If you use a disease-modifying anti-rheumatic drug (DMARD) — whether it’s a traditional DMARD like methotrexate or a biologic DMARD like adalimumab (Humira) — you likely know that these medications may make you more likely to develop infections because they work on your immune system. Yet rheumatologists, gastroenterologists, dermatologists, and other health care providers have been advising and continue to recommend that most patients continue using these medications right now because the risk of stopping them is greater than the risk of this potential side effect, even in light of the COVID-19 pandemic.
Now, a new small study on rheumatology patients from Italy confirms that this advice is sound.
The study, published in the journal Annals of the Rheumatic Diseases, involved 320 people in Italy with rheumatoid arthritis (RA) or spondyloarthritis (SpA), all of whom were using a traditional or biological DMARD when COVID-19 first hit in the region.
* * *
_PROBLEM TO WORK ON_
In the text about DMARD use during the COVID-19 pandemic, how many people were involved in the study from Italy?
* * *
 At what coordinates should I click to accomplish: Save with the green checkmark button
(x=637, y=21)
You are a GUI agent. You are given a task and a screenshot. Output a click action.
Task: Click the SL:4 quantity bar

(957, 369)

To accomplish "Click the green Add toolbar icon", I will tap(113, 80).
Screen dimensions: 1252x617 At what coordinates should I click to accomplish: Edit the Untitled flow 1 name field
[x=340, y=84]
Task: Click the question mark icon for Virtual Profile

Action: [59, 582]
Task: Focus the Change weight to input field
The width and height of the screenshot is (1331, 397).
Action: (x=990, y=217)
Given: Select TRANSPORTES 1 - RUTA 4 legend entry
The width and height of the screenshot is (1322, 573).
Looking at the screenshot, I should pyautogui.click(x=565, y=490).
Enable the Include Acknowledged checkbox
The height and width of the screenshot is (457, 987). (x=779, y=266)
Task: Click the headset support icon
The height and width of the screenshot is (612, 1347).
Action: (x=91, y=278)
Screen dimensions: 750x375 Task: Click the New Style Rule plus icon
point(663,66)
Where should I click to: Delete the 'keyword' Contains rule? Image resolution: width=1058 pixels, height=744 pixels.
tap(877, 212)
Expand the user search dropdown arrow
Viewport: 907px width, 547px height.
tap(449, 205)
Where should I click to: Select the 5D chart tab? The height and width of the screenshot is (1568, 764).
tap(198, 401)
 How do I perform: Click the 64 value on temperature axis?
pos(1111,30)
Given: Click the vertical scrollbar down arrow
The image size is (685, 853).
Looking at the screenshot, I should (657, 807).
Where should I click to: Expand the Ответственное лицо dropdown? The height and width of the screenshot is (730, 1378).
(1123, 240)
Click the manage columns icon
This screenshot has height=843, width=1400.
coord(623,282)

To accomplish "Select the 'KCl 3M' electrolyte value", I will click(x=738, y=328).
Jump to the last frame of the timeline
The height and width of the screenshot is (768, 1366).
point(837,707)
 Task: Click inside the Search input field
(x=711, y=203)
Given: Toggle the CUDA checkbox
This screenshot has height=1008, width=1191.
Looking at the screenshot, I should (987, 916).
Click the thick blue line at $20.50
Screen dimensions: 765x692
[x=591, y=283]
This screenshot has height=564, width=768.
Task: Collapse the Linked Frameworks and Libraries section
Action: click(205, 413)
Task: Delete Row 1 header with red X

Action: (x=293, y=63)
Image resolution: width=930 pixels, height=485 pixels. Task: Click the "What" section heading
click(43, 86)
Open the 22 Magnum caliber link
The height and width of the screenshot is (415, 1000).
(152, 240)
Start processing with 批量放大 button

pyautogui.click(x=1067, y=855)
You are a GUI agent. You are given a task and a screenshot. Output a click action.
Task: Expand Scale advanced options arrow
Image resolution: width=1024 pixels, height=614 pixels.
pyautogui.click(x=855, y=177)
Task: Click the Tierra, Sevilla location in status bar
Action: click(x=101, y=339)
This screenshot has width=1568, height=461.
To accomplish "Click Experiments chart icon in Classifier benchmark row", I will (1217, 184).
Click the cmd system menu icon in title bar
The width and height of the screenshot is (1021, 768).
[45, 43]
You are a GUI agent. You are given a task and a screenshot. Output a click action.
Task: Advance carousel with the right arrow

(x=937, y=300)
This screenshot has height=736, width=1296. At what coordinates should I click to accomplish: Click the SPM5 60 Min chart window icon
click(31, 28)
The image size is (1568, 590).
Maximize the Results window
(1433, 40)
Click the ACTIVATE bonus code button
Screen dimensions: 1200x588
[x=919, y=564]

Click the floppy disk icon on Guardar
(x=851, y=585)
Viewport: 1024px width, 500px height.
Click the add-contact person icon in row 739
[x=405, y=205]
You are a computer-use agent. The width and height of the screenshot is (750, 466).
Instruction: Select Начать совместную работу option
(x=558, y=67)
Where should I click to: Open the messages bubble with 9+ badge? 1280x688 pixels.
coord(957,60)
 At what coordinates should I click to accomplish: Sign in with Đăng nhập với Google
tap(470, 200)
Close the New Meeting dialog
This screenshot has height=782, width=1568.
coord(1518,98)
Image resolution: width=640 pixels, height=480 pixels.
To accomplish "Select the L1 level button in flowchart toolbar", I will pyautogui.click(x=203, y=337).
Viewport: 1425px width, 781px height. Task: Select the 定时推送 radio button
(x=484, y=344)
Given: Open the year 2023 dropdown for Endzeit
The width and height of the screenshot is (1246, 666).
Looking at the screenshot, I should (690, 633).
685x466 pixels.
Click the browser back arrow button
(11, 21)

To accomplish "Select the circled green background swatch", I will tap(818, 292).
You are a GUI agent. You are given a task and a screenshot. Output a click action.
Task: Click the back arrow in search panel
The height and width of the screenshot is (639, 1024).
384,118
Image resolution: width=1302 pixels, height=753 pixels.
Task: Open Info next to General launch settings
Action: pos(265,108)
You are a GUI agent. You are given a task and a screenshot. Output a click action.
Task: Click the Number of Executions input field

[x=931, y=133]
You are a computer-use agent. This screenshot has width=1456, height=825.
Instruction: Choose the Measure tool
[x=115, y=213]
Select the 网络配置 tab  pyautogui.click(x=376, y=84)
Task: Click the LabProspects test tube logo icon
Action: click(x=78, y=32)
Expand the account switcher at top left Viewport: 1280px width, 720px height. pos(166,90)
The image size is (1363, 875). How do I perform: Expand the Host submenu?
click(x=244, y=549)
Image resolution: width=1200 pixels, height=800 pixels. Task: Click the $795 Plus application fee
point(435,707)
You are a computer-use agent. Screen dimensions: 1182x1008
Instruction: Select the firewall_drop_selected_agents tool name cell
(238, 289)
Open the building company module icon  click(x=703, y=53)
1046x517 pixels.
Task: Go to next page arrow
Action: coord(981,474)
* * *
_TASK RESULT_
320 people with rheumatoid arthritis or spondyloarthritis